The boy was devastated. Absolutely crushed. That clown, that evil clown, had ruined the circus for him. The rest of the show went by in a haze. He couldn't bring himself to enjoy it after that rotton harlequin had stripped him of his innocence in that malicious act. He went home, dazed. He went straight to his room. The room was decorated with circus paraphenalia, like balloons, posters of his favorite clowns, statuettes. But all of it caused him pain because that nasty jester had destroyed everything that he loved. While crying his eyes out into his pillow, he made a vow of the most solemn sort. He was going to get even with that clown who deflowered him if it was the last thing he did. He was going to study real hard and become a master of the Comeback. Then he'd fine that clown, and get him to do that same joke, so he'd humilate him as he was humilated.

So he marched down to the library the next morning and took out all the books on the Comeback that he could find. He poured over them, day in and day out till his had mastered their wisdom of the Comeback. When school started that fall, when he was picked on, he'd deliver a crushing retort, and send the bully to tears. He was well on his way to being a Comeback master and getting back at that clown, who'd ruined the circus for him.

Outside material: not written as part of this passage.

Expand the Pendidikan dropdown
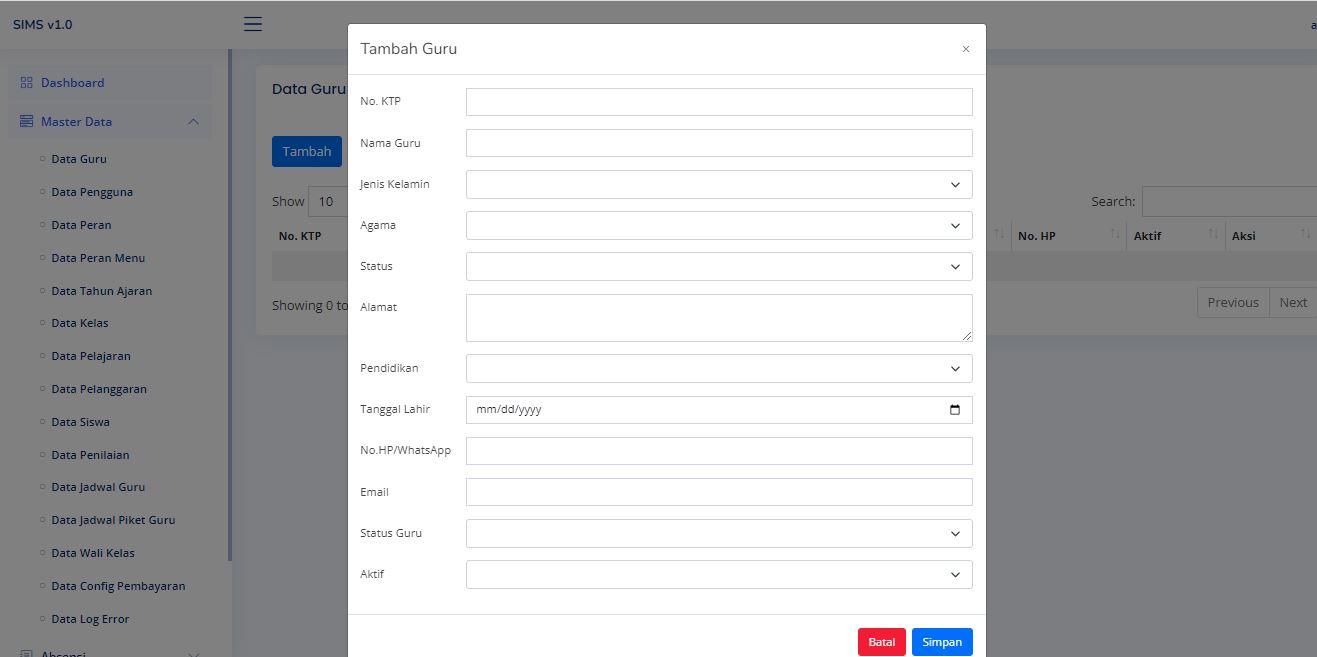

He then went through high school, and was very popular for his natural Comeback talents. Guys hung out with him, girls liked him, he did well with teachers. His Comeback talents were widely respected in the Varsity Repartee Team and he carried the team in the National competition to a first place victor in this senior year. He got top grades and was going to graduate. But even as he turned his tassle from right to left, present in his mind was that of revenge on that wicked beast of a clown, who made a mockery of the circus which he still loved.

So he went to Harvard Clown College and majored in the Comeback. He was a celebrated Harvard man, his razor wit earning him acclaim from his fellow students and professors alike. He partied and had fun, but was always diligent in his study of the Comeback and turned in masterful papers on the subject. He effortless got his Bachelors, then his Masters, and wrote a masterful thesis on the Comeback. But it wasn't enough for him. After teaching as a professor at the most respected colleges and universities in the country, and becoming one of the worlds premiere experts on the comeback, he decided to go abroad and wander the world to help him master the Comeback. He'd have the greatest and most masterful Comeback so that he'd crush that clown as he had been crushed.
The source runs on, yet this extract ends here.